NHPRTR.org

Set IV. Full-length Indian-origin rhesus macaque transcriptome using PacBio Iso-Seq technology

Using PacBio Iso-Seq, we generated over 2.8 million transcript sequencing reads (Circular Consensus Sequence reads, CCSs), ranging from 300 to 45,549 nucleotides, from Indian-origin rhesus macaque lymph node tissue, rectal tissue, PBMC and whole blood. For comparative analysis of splicing patterns against existing annotation, these CCSs were processed and aligned to both rhesus macaque and human reference genomes. Using Iso-Seq and its supporting Cupcake scripts (https://github.com/Magdoll/cDNA_Cupcake), aligned CCSs were processed into unique isoforms.
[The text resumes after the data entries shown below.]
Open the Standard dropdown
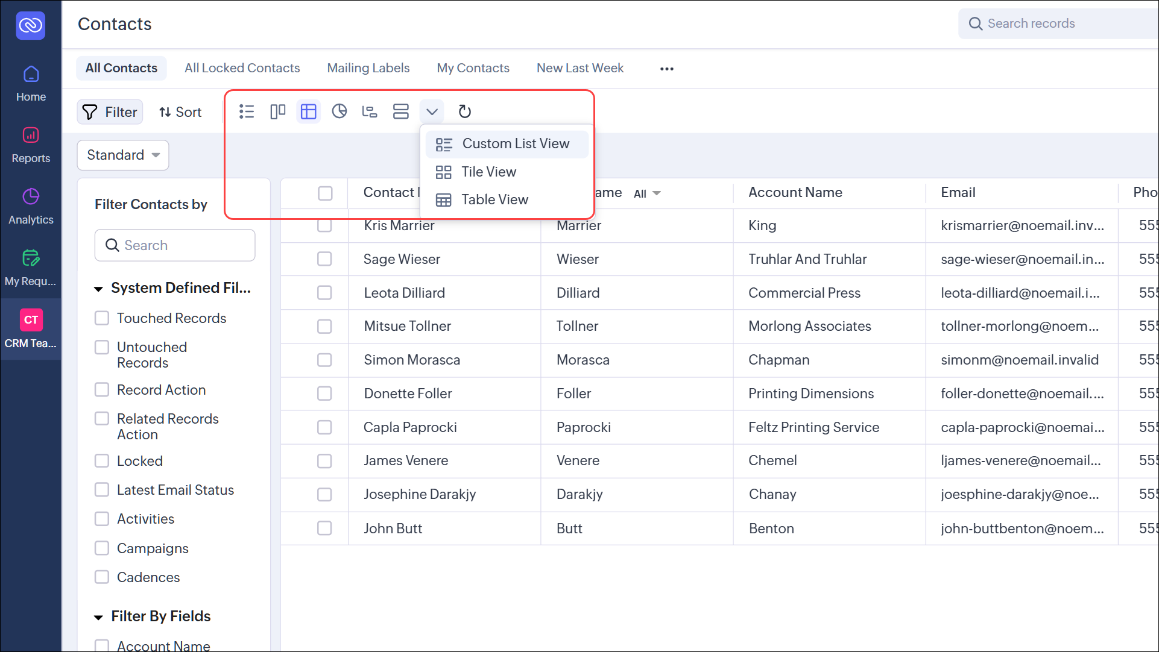Screen dimensions: 1159x652 click(x=122, y=155)
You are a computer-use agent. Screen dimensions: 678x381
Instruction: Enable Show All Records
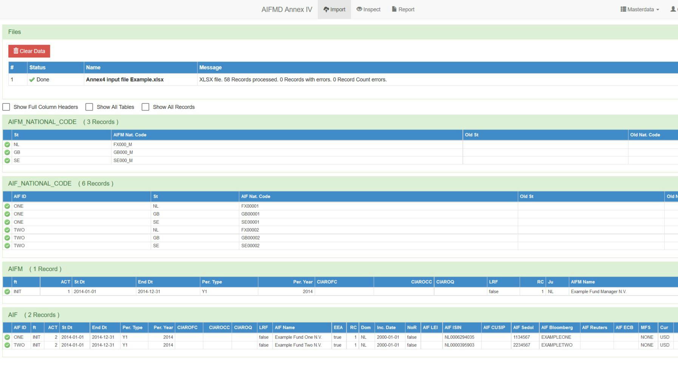coord(145,107)
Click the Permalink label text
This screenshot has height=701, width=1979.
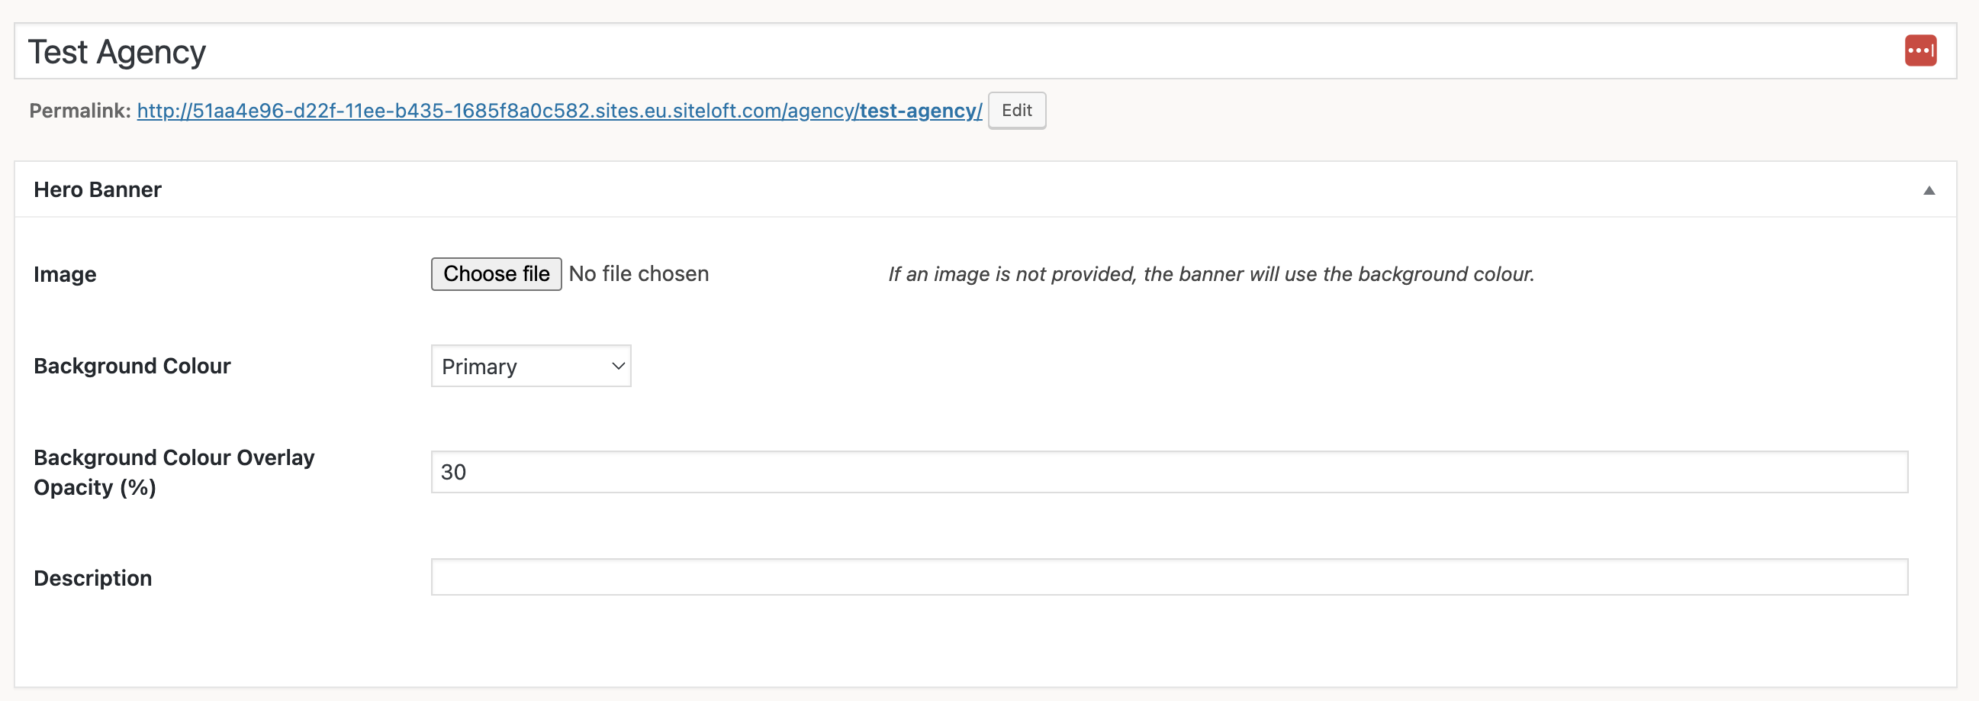coord(80,111)
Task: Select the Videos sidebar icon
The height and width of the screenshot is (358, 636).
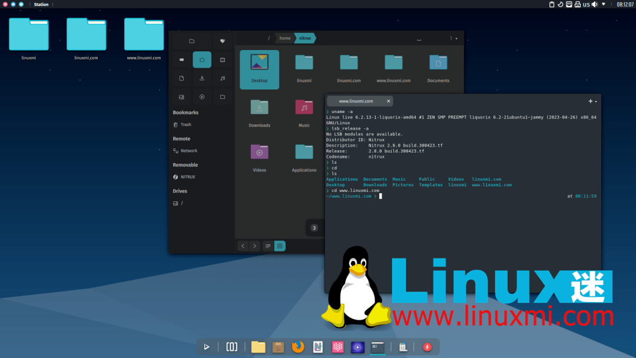Action: (x=202, y=97)
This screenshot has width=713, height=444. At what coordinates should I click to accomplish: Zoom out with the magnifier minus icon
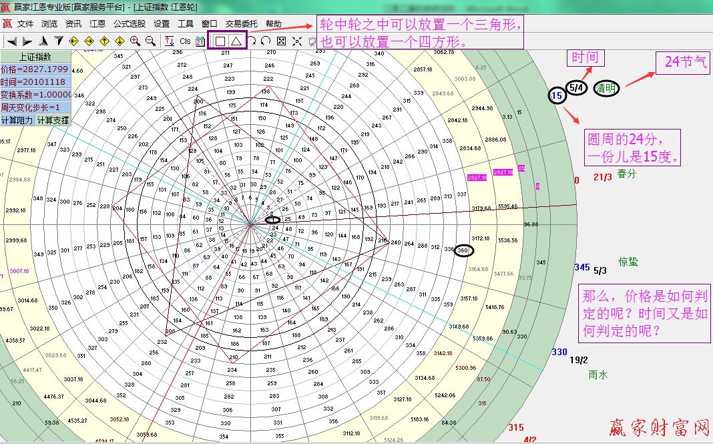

A novel isoform classification tool, SQANTI (https://bitbucket.org/ConesaLab/sqanti), was used to characterize isoforms with over 30 descriptors. Here we provide sequences of the resulting high quality, full-length isoforms and the annotation using the current rheMac8 assembly. SQANTI classification data is also provided for both rhesus macaque and human.

A publication detailing this study is under review. Iso-Seq raw reads have been deposited into the NCBI Sequence Read Archive (SRA), and it will become immediately public once the manuscript is accepted. The processed isoform data set and associated annotation is available here.

A) SQANTI classification of transcript isoforms indicates large fraction of novel isoforms (NIC, NNIC).

B) Significant fraction of identified annotated genes were shown to have at least one novel isoform.

C) Distribution of transcript exon numbers greatly resembles that of the NCBI RheMac8 annotation.